─── Exercise data

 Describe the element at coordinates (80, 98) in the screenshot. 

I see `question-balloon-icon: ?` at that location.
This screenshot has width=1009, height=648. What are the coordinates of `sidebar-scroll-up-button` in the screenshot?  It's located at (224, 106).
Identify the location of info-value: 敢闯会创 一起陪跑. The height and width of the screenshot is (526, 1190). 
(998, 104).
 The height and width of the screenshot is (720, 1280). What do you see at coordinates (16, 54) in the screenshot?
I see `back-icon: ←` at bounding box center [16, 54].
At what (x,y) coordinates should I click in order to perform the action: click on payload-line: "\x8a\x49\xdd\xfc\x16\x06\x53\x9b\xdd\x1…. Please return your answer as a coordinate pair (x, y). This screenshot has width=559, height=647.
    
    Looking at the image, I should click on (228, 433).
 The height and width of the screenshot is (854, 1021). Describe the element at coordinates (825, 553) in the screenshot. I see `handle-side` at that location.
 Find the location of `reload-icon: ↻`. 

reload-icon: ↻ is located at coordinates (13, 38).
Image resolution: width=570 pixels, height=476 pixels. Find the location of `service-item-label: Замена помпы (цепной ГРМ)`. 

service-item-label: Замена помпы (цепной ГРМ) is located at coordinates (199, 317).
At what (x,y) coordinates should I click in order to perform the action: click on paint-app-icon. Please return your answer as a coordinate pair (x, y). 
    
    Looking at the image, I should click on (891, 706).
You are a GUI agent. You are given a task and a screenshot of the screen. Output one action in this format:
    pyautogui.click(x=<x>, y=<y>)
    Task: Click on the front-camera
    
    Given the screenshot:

──────

Problem requirements:
Extract every line of the records above, reproducing each one word for word.

Your response:
 Describe the element at coordinates (80, 98) in the screenshot. 

I see `question-balloon-icon: ?` at that location.
This screenshot has width=1009, height=648. What are the coordinates of `sidebar-scroll-up-button` in the screenshot?  It's located at (224, 106).
Identify the location of info-value: 敢闯会创 一起陪跑. The height and width of the screenshot is (526, 1190). 
(998, 104).
 The height and width of the screenshot is (720, 1280). What do you see at coordinates (16, 54) in the screenshot?
I see `back-icon: ←` at bounding box center [16, 54].
At what (x,y) coordinates should I click in order to perform the action: click on payload-line: "\x8a\x49\xdd\xfc\x16\x06\x53\x9b\xdd\x1…. Please return your answer as a coordinate pair (x, y). This screenshot has width=559, height=647.
    
    Looking at the image, I should click on (228, 433).
 The height and width of the screenshot is (854, 1021). Describe the element at coordinates (825, 553) in the screenshot. I see `handle-side` at that location.
 Find the location of `reload-icon: ↻`. 

reload-icon: ↻ is located at coordinates (13, 38).
Image resolution: width=570 pixels, height=476 pixels. Find the location of `service-item-label: Замена помпы (цепной ГРМ)`. 

service-item-label: Замена помпы (цепной ГРМ) is located at coordinates (199, 317).
At what (x,y) coordinates should I click in order to perform the action: click on paint-app-icon. Please return your answer as a coordinate pair (x, y). 
    
    Looking at the image, I should click on (891, 706).
You are a GUI agent. You are given a task and a screenshot of the screen. Output one action in this format:
    pyautogui.click(x=<x>, y=<y>)
    Task: Click on the front-camera
    
    Given the screenshot:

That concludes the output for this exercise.